- [DATA TO EXAMINE]:
--- START ---
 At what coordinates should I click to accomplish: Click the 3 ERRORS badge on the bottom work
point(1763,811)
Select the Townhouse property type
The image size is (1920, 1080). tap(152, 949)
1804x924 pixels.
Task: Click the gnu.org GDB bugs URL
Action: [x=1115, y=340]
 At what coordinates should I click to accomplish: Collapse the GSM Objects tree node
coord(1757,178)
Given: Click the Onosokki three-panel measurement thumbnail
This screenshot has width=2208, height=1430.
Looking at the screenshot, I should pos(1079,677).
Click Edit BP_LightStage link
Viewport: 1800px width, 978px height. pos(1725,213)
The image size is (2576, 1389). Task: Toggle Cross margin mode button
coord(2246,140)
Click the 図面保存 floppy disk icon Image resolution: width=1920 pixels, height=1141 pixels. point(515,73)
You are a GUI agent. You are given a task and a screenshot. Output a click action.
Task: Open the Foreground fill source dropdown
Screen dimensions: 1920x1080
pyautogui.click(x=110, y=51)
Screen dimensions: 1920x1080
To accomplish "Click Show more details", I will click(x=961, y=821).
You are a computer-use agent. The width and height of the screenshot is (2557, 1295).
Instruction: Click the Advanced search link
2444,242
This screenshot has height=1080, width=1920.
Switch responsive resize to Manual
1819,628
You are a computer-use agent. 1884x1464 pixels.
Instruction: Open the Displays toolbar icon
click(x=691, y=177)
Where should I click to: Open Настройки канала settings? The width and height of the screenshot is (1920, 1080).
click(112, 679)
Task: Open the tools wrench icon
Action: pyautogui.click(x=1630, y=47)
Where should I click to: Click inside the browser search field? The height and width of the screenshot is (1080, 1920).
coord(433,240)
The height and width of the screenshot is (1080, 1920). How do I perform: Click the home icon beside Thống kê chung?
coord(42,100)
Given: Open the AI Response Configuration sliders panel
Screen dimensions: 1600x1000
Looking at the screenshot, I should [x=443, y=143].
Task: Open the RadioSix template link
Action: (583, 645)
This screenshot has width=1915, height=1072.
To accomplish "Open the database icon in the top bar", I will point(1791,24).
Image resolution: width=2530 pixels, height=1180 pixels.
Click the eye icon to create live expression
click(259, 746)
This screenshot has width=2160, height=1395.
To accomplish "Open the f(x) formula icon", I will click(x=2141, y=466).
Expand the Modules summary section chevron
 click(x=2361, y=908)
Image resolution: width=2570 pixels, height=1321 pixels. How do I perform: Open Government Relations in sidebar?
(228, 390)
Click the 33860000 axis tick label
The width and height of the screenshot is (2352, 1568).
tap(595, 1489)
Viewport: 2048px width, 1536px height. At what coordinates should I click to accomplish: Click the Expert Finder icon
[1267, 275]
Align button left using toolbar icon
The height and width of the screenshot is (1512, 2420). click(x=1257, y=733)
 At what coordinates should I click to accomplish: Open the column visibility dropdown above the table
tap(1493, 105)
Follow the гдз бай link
--- END ---
Scan the data, and report each line that uses the word "will".

To accomplish "Click Show more details", I will click(x=961, y=821).
To accomplish "Open the database icon in the top bar", I will point(1791,24).
To accomplish "Open the f(x) formula icon", I will click(x=2141, y=466).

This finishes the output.